この期に及んでも、王と呼ばれた男は敵意を感じさせる目をしていた
ただ、状況が状況だけに、時間の経過と共に弱々しいものに変化しているように見えた。
「無益な戦いは好まないが、抵抗するつもりなら容赦はしない。カルマンのこれまでの行いを踏まえれば、フォンスの総力を上げて押さえこむことも躊躇わない」
クルトは淡々とした口調ながらも、明確に意思を表明した。
「おれも同じ気持ちです。他にも腕の立つ兵士がいたら、安心できませんから。あと、あんたらの切り札なら期待しない方がいいってもんです」
シモンが冷淡な態度でいった。
「ぐっ、兵士長を討ち取ったというのか。そんな、まさか……」
「美学に反しますけど、ご所望なら首でも持ってきましょうか」
「シモン、そのへんにしてくれ」
「ああっ、そうですね。趨勢は決しましたから、もういいでしょう」
シモンが引き下がり、クルトが説得を続けた。
「そろそろ、終わりにしよう。ここで降伏すれば、フォンス側から条件を提示する際、君たちの処刑が行われないように最善の努力をすると誓う」
「王様、どうかご決断を。フォンスが間に入らなければ、ドワーフ共になぶり殺しにされるかもしれませぬ。兵士長をも打ち倒してきたのならば、我々に抵抗の余地は……」
家臣と思われる男が悲痛な訴えをした。
敵ながら憐れに思えてしまった。
「……まさか、ここまでの反撃を受けるとは」
カルマンの王から敵意は消え失せて、放心状態になっていた。
「この次があるとしても、僕たちは何度でも同じように戦う」
「承知した。フォンスの勇士よ、カルマンは貴殿らの軍門に降(くだ)ろう」
「この場限りの言い逃れは認めない」
「全て今すぐにというわけにはいかぬが、宝物庫の宝を譲り、ドワーフたちの技術を好きにしてかまわん。その代わり、民と家臣の命は保証してくれ」
カルマンの王は敗北を認めたようだ。
抵抗しようとする意思が感じられなくなっている。
「容易には信じられぬだろう。己の命を担保にしてもよいが、子や孫を残して死ぬのは心苦しい。この王の証を譲り渡す故、容赦してくれ」
そう言い終えると躊躇するような手付きで、王は金の羽飾りがついた白い布製の帽子をクルトに手渡した。
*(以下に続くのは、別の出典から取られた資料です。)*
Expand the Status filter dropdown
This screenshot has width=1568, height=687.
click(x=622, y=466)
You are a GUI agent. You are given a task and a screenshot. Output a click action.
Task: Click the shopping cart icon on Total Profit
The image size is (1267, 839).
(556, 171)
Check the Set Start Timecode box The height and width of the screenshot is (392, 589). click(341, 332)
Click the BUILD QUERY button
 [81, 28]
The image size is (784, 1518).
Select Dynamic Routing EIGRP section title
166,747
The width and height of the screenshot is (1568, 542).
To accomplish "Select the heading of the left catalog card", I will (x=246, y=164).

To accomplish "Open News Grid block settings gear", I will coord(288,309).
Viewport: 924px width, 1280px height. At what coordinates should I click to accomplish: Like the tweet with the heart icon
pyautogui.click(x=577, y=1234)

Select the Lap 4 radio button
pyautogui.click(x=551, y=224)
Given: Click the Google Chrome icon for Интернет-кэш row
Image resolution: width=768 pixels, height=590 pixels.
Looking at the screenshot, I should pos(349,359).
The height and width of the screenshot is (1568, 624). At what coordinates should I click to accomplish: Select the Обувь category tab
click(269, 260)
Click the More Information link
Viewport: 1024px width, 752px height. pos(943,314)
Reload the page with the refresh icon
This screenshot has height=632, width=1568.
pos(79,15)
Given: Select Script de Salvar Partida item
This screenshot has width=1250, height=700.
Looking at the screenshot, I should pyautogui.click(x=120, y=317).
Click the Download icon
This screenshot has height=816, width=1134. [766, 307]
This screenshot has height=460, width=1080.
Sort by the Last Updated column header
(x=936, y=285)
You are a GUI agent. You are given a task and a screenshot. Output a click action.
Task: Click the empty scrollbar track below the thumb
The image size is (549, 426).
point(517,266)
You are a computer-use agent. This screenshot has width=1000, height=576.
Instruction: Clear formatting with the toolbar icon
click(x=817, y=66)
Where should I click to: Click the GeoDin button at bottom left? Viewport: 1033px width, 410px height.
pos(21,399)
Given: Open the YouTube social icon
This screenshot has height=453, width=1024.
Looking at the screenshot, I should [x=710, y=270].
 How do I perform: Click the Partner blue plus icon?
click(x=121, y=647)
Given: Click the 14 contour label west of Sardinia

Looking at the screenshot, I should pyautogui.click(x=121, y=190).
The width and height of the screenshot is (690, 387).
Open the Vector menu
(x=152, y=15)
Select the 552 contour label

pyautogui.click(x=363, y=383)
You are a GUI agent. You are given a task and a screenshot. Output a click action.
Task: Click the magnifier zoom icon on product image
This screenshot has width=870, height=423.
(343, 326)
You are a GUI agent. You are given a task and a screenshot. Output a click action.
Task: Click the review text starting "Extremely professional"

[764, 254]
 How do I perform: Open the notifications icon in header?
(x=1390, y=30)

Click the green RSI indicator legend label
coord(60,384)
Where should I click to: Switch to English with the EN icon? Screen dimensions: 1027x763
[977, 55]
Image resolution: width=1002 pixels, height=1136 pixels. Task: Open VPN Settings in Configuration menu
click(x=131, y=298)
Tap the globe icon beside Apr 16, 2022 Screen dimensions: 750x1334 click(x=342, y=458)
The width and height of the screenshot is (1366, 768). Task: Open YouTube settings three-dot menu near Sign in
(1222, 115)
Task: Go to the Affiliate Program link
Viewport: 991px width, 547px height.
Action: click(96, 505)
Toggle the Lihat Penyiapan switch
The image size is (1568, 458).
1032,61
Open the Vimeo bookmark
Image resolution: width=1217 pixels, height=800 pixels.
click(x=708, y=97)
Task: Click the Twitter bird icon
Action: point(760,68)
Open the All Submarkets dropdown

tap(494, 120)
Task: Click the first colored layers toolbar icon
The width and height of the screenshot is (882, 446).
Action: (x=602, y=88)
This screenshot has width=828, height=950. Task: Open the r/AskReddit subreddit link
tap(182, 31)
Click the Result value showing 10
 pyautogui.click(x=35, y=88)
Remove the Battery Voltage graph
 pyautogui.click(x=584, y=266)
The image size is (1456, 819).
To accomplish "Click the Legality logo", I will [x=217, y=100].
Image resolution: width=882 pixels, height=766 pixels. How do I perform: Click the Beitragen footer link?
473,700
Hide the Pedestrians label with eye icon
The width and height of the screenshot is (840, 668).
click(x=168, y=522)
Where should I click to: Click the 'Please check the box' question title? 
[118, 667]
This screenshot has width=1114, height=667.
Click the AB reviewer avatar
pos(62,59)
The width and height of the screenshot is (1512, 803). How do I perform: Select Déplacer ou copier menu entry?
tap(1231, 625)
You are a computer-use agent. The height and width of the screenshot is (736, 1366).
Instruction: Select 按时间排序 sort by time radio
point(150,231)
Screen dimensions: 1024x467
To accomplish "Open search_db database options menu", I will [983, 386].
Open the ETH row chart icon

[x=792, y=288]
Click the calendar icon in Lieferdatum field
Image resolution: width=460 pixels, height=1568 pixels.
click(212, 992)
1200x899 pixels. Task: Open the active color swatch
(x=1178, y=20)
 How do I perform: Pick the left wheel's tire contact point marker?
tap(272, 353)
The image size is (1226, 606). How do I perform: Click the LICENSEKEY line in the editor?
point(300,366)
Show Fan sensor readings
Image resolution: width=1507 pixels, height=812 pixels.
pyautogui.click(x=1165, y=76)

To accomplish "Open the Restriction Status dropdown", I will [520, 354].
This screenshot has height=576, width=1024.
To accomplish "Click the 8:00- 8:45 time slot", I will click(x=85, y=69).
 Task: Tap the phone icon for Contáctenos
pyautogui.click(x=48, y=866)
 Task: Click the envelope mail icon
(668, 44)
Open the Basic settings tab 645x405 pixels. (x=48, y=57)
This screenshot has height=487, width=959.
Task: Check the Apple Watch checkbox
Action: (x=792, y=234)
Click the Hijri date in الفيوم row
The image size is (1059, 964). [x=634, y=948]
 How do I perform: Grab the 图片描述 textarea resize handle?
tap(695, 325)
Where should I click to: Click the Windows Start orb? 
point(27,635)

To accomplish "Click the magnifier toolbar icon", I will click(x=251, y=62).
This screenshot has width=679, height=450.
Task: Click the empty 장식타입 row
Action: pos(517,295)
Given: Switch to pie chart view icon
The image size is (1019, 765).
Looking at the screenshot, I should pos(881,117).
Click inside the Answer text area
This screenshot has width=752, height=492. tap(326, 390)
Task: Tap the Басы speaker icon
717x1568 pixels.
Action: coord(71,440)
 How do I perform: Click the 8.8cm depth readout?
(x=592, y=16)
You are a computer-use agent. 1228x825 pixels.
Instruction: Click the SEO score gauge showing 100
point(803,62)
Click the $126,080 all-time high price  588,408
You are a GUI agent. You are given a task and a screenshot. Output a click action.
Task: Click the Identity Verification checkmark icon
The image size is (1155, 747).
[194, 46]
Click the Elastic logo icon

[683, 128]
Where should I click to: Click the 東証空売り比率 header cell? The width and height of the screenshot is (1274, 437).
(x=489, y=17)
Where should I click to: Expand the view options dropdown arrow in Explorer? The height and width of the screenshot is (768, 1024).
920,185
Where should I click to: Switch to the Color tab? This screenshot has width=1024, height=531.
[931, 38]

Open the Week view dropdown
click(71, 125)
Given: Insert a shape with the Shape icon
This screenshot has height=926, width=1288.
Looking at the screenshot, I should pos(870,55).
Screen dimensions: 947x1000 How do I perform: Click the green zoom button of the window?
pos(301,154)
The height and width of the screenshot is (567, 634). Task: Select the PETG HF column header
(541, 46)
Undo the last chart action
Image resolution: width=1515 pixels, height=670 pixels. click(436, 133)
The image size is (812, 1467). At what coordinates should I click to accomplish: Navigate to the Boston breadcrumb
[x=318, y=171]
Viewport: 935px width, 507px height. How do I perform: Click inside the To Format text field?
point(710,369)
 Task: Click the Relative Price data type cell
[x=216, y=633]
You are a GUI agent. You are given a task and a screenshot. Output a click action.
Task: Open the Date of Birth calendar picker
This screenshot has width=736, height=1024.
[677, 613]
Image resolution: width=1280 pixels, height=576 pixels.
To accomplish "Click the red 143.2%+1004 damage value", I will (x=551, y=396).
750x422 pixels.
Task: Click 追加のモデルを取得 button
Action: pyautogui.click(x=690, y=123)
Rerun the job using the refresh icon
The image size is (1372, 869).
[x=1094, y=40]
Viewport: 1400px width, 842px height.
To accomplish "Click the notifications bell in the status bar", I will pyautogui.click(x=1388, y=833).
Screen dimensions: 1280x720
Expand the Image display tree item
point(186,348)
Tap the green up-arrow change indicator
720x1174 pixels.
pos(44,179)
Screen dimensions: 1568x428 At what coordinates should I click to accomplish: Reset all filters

俺はシモンと共に警戒して見ていたが、不審な動作はなかった。
「……お、王よ、ああっ、何てことだ」
「カルマンの歴史がこんな簡単に……」
家臣たちは人目もはばからずに泣き出していた。
それだけ、重要な意味のあることなのだろう。
「そうか、これで決着がついたか」
「クルト、それを被ってみたらどうです?」
「いや、さすがにカルマン王の前で不敬だ」
クルトは自重して、それを大事そうに掴んでいた。
「貴殿のような人物は生まれて初めて見た。どうか、カルマンを頼む」
カルマンの王が平伏してクルトにいった。
それは、この戦いの終わりを示すものだった。